Python pandas - 分桶并求和
这里有两个系列的数据,分别叫做 timestamps
和 trades
,它们的长度是一样的。trades
代表的是在特定的 timestamps
时刻发生的单个交易。我想要制作一个交易量图表,把这些交易按每30分钟分成一组,然后显示每组的累计交易量。我该怎么做呢?具体来说,我该如何进行分组?
1 个回答
2
如果你确定它们的长度是一样的,我假设它们都是用整数作为索引的 pd.Series
。你可以把 trades
的索引改成 timestamps
,然后进行 resample
操作。我用随机数据来展示这个方法:
# timestamps (random # of seconds after a certain time)
In [41]: timestamps = [pd.Timestamp('2013-7-1 9:00') + pd.offsets.Second (n) for n in np.random.randint(1,600, 30).cumsum() ]

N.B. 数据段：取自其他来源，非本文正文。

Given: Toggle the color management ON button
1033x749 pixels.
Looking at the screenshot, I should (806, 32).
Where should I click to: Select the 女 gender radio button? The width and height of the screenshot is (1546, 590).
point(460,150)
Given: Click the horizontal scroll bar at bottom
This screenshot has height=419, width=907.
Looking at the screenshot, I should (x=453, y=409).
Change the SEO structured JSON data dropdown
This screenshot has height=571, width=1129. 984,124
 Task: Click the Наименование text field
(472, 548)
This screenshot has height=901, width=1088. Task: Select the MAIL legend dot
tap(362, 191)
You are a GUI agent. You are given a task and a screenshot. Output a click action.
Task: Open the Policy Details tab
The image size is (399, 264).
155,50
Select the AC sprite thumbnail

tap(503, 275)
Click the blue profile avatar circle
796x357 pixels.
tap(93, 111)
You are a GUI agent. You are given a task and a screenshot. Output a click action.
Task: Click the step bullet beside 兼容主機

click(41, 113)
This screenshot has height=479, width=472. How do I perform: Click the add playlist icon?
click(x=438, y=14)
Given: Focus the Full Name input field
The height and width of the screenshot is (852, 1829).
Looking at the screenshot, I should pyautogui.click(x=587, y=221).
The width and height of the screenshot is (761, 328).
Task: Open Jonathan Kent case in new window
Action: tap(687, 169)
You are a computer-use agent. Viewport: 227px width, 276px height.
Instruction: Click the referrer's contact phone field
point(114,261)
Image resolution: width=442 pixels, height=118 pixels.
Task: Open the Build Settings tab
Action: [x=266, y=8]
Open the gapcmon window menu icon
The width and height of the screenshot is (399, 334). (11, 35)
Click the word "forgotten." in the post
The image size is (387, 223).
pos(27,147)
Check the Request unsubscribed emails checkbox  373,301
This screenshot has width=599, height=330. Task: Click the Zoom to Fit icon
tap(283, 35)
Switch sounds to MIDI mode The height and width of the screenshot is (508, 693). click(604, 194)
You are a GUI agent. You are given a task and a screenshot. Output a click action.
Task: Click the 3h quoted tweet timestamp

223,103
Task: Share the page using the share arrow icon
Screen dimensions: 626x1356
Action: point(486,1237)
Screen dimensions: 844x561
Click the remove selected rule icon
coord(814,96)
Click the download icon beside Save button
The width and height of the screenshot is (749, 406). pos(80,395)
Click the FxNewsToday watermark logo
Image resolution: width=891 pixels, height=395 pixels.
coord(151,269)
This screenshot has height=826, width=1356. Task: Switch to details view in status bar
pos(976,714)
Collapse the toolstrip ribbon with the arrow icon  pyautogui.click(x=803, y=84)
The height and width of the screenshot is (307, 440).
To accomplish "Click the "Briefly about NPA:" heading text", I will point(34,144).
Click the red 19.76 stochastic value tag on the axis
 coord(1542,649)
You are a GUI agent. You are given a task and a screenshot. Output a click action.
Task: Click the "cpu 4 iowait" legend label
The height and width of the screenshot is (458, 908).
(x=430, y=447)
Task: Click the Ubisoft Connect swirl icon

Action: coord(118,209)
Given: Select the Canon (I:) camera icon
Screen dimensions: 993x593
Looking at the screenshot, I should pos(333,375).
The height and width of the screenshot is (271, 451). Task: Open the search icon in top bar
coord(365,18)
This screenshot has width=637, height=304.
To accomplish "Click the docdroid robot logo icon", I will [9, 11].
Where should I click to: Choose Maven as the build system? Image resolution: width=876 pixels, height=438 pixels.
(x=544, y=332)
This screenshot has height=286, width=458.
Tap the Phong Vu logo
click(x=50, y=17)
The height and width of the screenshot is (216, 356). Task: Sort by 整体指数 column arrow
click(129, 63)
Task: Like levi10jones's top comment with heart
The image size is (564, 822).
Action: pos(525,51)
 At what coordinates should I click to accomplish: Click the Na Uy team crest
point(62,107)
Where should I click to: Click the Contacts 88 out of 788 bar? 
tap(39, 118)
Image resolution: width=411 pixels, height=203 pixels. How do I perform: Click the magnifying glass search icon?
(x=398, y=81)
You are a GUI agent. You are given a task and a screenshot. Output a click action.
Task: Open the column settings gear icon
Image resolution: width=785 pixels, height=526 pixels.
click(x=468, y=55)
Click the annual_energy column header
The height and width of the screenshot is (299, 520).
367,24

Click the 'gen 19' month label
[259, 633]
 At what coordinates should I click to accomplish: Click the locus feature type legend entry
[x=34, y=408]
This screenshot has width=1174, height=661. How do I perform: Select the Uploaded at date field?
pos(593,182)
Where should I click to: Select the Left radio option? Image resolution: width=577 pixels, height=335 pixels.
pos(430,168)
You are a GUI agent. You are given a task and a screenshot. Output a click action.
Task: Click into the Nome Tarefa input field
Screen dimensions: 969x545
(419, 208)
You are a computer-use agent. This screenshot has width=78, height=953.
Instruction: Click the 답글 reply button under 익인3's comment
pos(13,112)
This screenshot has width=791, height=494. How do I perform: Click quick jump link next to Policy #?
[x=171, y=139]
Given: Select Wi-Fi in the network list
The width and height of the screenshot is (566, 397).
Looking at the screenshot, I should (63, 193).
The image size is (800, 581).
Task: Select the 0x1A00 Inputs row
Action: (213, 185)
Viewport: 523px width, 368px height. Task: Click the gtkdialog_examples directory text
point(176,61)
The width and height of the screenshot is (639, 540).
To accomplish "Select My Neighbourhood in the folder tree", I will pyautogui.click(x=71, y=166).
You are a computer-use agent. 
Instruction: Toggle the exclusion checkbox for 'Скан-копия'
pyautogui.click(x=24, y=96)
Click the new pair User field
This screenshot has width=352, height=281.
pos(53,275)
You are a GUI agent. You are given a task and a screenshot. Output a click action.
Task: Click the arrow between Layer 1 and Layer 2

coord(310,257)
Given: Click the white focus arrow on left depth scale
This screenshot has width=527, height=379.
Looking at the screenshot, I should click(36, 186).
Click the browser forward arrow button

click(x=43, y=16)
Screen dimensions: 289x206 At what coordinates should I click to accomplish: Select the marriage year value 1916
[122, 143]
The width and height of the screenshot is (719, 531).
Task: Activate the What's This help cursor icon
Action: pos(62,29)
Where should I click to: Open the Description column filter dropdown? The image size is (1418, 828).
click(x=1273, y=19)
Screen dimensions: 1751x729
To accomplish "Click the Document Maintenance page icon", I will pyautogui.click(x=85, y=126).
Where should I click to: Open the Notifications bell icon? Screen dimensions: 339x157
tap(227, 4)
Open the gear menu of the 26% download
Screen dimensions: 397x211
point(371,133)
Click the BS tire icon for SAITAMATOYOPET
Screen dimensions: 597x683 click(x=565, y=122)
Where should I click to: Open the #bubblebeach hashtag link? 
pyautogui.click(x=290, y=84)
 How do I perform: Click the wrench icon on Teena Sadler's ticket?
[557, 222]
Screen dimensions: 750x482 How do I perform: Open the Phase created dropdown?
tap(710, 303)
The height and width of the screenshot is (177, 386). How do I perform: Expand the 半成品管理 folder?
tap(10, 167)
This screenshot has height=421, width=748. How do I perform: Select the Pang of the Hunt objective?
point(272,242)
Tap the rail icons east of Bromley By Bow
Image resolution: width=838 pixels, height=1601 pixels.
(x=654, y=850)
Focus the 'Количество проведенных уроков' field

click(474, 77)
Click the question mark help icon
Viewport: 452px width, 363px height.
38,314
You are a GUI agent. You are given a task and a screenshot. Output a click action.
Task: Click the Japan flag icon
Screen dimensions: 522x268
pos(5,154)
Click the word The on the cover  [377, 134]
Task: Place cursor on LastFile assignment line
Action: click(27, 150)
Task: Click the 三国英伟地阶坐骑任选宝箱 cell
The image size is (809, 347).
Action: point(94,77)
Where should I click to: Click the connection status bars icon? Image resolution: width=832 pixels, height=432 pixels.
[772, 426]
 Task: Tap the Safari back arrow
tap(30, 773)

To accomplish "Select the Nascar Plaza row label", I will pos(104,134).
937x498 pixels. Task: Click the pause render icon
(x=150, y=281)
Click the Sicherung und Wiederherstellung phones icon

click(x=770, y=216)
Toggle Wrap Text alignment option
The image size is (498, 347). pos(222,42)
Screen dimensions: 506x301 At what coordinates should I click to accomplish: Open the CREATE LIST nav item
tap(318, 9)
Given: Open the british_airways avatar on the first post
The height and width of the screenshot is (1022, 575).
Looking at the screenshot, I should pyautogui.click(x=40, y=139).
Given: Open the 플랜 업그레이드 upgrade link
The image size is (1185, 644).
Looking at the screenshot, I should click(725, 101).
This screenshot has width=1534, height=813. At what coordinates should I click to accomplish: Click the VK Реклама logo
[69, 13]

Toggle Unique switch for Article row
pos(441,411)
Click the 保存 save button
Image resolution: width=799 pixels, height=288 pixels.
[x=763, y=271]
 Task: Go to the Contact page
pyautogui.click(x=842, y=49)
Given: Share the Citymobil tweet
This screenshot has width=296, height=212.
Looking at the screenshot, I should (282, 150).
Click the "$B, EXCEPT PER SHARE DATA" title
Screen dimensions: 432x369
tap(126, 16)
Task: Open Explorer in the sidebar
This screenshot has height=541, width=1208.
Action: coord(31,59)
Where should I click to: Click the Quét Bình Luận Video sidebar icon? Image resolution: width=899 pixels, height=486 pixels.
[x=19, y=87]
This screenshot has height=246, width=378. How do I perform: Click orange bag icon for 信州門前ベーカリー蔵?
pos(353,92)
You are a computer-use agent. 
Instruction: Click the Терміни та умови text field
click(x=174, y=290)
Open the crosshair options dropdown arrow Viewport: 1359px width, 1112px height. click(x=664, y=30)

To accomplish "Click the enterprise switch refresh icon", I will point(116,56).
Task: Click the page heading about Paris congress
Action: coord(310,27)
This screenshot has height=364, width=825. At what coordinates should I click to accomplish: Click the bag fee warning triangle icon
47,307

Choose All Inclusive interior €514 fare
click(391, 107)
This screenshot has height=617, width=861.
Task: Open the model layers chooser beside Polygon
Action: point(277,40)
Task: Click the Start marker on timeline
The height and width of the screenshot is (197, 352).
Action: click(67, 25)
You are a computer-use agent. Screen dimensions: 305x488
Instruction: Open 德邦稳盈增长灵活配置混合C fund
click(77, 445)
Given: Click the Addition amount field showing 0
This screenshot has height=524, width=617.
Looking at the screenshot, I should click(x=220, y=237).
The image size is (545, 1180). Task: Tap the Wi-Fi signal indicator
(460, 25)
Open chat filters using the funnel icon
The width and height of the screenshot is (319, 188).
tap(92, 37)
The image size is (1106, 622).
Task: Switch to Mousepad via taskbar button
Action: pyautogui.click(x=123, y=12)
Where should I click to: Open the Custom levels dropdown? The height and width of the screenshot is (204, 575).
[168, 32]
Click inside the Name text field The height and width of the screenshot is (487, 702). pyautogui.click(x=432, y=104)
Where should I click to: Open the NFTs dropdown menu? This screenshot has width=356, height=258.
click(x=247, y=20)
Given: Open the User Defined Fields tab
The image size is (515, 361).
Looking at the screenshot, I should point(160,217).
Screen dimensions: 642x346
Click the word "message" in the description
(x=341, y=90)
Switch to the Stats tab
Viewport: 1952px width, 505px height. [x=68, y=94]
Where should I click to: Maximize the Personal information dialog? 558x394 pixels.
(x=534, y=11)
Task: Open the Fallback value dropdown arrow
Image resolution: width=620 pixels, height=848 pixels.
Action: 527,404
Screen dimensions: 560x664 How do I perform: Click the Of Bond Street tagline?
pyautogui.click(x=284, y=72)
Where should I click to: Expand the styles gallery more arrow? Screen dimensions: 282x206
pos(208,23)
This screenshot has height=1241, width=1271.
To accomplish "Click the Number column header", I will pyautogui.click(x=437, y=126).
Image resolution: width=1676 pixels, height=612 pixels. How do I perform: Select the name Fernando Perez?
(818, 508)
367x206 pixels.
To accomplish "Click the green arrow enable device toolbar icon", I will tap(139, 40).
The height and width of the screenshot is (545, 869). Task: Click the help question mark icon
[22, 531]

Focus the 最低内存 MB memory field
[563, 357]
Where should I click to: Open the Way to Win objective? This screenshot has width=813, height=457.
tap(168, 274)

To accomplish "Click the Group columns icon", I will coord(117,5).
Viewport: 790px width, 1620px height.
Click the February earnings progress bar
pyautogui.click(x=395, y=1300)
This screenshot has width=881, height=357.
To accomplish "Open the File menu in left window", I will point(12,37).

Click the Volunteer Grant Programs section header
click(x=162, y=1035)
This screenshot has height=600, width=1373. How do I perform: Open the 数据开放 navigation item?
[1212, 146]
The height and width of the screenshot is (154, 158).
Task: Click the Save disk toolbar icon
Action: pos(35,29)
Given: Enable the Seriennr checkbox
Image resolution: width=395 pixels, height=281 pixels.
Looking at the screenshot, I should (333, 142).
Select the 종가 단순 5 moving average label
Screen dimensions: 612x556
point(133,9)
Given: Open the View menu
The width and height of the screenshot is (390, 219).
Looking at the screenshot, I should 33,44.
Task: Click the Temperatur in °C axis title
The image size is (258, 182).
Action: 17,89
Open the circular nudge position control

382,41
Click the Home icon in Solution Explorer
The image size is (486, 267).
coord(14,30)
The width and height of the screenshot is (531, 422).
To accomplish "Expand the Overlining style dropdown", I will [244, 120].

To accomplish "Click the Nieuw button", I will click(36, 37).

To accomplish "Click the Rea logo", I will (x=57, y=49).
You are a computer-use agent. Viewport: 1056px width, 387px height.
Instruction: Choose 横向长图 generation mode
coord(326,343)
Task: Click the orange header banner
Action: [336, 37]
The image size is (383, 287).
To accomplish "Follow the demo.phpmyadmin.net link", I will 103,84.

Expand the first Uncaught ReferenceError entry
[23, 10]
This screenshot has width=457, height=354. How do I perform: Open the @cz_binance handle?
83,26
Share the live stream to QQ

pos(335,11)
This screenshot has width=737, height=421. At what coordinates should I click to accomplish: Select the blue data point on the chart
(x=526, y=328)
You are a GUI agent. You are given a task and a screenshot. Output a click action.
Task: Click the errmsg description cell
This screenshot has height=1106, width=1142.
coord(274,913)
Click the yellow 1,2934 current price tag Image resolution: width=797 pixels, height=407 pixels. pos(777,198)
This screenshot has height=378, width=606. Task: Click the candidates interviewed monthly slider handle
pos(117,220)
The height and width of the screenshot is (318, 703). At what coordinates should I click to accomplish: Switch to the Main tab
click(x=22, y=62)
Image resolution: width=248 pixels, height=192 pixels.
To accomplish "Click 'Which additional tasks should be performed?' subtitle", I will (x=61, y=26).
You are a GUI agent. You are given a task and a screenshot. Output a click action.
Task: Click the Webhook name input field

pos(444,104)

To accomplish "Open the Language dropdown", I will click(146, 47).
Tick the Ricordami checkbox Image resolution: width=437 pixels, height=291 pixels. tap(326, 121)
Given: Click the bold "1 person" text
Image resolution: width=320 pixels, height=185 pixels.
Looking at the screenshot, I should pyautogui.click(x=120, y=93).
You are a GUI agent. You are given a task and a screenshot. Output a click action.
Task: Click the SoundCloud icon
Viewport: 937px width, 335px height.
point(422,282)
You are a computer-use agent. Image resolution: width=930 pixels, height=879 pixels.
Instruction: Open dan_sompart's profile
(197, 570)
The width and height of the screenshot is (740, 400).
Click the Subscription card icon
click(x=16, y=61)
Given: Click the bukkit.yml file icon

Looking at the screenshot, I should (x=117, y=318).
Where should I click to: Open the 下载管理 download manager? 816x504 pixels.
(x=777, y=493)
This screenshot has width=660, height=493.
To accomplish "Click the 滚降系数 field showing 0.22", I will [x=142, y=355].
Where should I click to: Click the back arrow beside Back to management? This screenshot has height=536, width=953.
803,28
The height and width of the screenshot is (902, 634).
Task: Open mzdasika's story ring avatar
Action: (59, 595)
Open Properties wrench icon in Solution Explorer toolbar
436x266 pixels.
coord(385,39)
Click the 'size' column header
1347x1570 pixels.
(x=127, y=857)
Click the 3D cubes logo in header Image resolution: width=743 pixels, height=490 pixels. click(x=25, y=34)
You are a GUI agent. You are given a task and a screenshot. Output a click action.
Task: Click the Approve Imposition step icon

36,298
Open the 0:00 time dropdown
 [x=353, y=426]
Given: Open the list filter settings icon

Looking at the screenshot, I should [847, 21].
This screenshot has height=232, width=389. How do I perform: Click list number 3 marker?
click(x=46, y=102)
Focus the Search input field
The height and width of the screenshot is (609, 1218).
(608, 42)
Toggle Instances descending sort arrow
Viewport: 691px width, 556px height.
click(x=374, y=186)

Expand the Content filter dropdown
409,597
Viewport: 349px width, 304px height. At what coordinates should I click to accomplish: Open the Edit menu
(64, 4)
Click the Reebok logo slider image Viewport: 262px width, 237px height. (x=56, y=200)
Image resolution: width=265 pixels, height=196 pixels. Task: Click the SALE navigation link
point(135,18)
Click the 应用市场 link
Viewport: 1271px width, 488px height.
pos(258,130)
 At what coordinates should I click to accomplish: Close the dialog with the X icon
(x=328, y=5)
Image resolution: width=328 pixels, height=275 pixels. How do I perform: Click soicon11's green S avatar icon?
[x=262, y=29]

In [42]: timestamps = pd.Series(timestamps, name='timestamps')
In [43]: timestamps
Out[43]:
0 2013-07-01 09:00:54
1 2013-07-01 09:05:37
2 2013-07-01 09:09:23
3 2013-07-01 09:15:29
4 2013-07-01 09:23:49
5 2013-07-01 09:29:29
6 2013-07-01 09:35:03
7 2013-07-01 09:35:31
8 2013-07-01 09:40:12
9 2013-07-01 09:49:08
10 2013-07-01 09:52:20
11 2013-07-01 09:56:43
12 2013-07-01 09:59:29
13 2013-07-01 10:04:10
14 2013-07-01 10:09:00
15 2013-07-01 10:12:20
16 2013-07-01 10:17:19
17 2013-07-01 10:25:30
18 2013-07-01 10:26:05
19 2013-07-01 10:28:55
20 2013-07-01 10:32:56
21 2013-07-01 10:38:46
22 2013-07-01 10:40:45
23 2013-07-01 10:46:35
24 2013-07-01 10:56:10
25 2013-07-01 10:57:28
26 2013-07-01 11:06:52
27 2013-07-01 11:10:52
28 2013-07-01 11:14:46
29 2013-07-01 11:20:49
Name: timestamps, dtype: datetime64[ns]
# trades: random number of trades at each timestamp
In [44]: trades = pd.Series(np.random.randint(1, 1000, 30), name='trades')
把 timestamps
作为 trades
这个序列的索引
In [45]: trades.index = timestamps
In [46]: trades
Out[46]:
timestamps
2013-07-01 09:00:54 548
2013-07-01 09:05:37 864
2013-07-01 09:09:23 972
2013-07-01 09:15:29 990
2013-07-01 09:23:49 585
2013-07-01 09:29:29 811
2013-07-01 09:35:03 196
2013-07-01 09:35:31 697
2013-07-01 09:40:12 221
2013-07-01 09:49:08 535
2013-07-01 09:52:20 842
2013-07-01 09:56:43 20
2013-07-01 09:59:29 678
2013-07-01 10:04:10 740
2013-07-01 10:09:00 829
2013-07-01 10:12:20 521
2013-07-01 10:17:19 694
2013-07-01 10:25:30 312
2013-07-01 10:26:05 371
2013-07-01 10:28:55 581
2013-07-01 10:32:56 220
2013-07-01 10:38:46 745
2013-07-01 10:40:45 573
2013-07-01 10:46:35 267
2013-07-01 10:56:10 834
2013-07-01 10:57:28 688
2013-07-01 11:06:52 277
2013-07-01 11:10:52 354
2013-07-01 11:14:46 645
2013-07-01 11:20:49 726
Name: trades, dtype: int64
如果你想把数据按30分钟的时间段重新分组,可以使用 pd.Series.resample
:
In [47]: trades_30min = trades.resample('30min', sum)
In [48]: trades_30min
Out[48]:
timestamps
2013-07-01 09:00:00 4770
2013-07-01 09:30:00 3189
2013-07-01 10:00:00 4048
2013-07-01 10:30:00 3327
2013-07-01 11:00:00 2002
Freq: 30T, Name: trades, dtype: int64